A própria pesquisa com embriões, como a feita em Columbia, é controversa porque usa embriões humanos produzidos especificamente para o estudo - e que depois são destruídos. No caso específico, os cientistas utilizaram espermatozoides de um homem com uma condição genética que causa a cegueira para gerar 40 embriões. As regras do governo americano vetam o uso de recursos públicos nesse tipo de pesquisa, mas os cientistas conseguiram financiamento privado para o estudo.

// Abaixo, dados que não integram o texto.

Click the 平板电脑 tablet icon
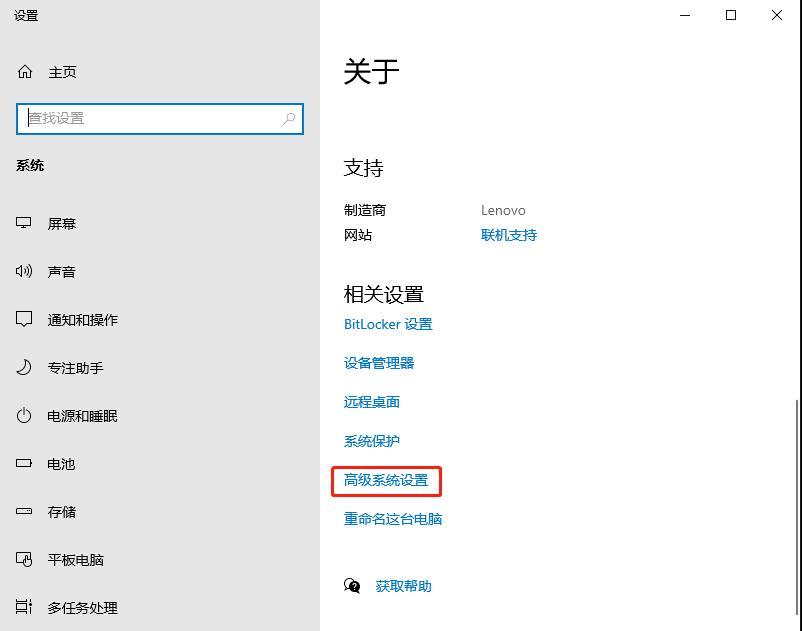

O Brasil, ao contrário dos Estados Unidos, ainda não tem uma legislação tratando do uso dessa técnica em seres humanos. Mas as entidades de pesquisa geralmente se comprometem a cumprir códigos de ética internacionais. O país também é signatário de tratados que impedem experimentos considerados antiéticos. Mas as normas internacionais não são suficientes para evitar a atuação de aventureiros.

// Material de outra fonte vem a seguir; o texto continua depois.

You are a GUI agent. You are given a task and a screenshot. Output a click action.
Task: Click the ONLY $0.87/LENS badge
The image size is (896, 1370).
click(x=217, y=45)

Em 2018, um pesquisador chinês anunciou ter editado geneticamente três embriões que depois foram implementados em duas mulheres (uma delas teve crianças gêmeas). He Jiankui, pesquisador de uma universidade em Shenzhen, afirmou que a intenção era imunizar as crianças contra o vírus HIV. A notícia gerou repercussão negativa na comunidade científica internacional. Mesmo na China, onde as regras no campo da bioética são menos restritivas, o caso gerou punição. Em 2019, Jiankui acabou condenado a três anos de prisão.
“A técnica em si é moralmente neutra. É preciso questionar o comportamento humano, porque isso tem uma implicação bioética seríssima. Essa tecnologia, na mão de pessoas bem-intencionadas, pode curar doenças. Na mão de pessoas mal intencionadas resulta em eugenia”, afirma o professor Grisolia.